Langit di atas kepala Ahmad seakan runtuh. Dada yang dulu lapang kini sesak, seakan dipeluk duri. Ia dihadapkan pada dilema yang menggigit seperti ular: melaporkan kebusukan orang yang memberinya penghidupan, atau diam dan ikut kotor. Malam itu, ia kembali bersujud, menundukkan kepala yang berat menahan badai.
“اللَّهُمَّ اكْفِنِي بِحَلَالِكَ عَنْ حَرَامِكَ وَأَغْنِنِي بِفَضْلِكَ عَمَّنْ سِوَاكَ”
Doa itu berulang, berulang, berulang—seperti dentang lonceng yang memecah keheningan.

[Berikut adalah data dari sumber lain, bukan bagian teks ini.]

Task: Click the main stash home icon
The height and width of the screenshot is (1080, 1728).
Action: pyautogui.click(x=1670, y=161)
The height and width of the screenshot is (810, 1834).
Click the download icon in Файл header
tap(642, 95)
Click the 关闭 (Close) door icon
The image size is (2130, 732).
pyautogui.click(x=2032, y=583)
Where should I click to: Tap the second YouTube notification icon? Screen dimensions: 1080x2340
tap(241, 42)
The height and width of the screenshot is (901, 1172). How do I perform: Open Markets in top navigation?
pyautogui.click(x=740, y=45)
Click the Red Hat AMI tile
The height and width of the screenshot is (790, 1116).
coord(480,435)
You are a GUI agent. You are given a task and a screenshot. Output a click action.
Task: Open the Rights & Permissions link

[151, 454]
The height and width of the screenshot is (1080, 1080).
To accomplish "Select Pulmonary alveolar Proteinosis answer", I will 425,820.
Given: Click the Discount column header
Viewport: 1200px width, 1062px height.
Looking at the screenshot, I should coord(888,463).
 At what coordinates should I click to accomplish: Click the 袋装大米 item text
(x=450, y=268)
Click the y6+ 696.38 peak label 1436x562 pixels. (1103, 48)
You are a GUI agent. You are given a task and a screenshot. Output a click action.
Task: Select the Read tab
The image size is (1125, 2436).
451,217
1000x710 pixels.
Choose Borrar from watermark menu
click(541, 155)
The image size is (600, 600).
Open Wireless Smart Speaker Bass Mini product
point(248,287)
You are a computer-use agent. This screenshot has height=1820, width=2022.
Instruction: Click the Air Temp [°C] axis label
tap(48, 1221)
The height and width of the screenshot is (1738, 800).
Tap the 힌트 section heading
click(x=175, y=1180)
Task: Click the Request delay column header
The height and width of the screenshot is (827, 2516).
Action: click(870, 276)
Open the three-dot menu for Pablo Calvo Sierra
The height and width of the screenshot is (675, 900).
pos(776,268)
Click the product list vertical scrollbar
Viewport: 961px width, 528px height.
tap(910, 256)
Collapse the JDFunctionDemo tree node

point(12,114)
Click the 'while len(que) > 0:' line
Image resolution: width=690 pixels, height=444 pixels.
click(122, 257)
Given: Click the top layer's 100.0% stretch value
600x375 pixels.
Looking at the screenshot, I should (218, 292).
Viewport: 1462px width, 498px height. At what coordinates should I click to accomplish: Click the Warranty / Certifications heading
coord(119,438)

Air mata mengalir deras, tapi hati Ahmad tetap bersandar pada satu janji: Allah cukup untukku.
Keesokan paginya, Ahmad memilih kebenaran. Ia melaporkan penggelapan itu ke pihak berwenang. Namun, siapa sangka? Setelah laporan masuk, justru Ahmad yang ditangkap. Semua bukti diarahkan kepadanya, semua tuduhan dilempar ke dadanya. Bosnya mengelak, dan perusahaan dengan mudah menjadikannya kambing hitam.
Ahmad terdiam di ruang tahanan, menatap langit-langit yang kelabu. Dunia seperti menutup pintunya, tapi Ahmad tahu, langit tak pernah menutup pintunya untuk doa. Dengan suara serak ia berucap, “Ya Allah, mungkin ini cara-Mu menguji janji yang dulu kubuat.”
Di luar, dunia terus berputar. Di dalam, Ahmad tetap mengulang doa yang sama, dengan keyakinan yang tak tergoyahkan. Karena ia percaya, bahkan di balik gelapnya penjara, cahaya Allah tetap ada meski redup, meski jauh, tapi tak pernah padam.
Dan di sanalah Ahmad belajar satu hal: menjaga kejujuran jauh lebih berat daripada sekadar menemukannya.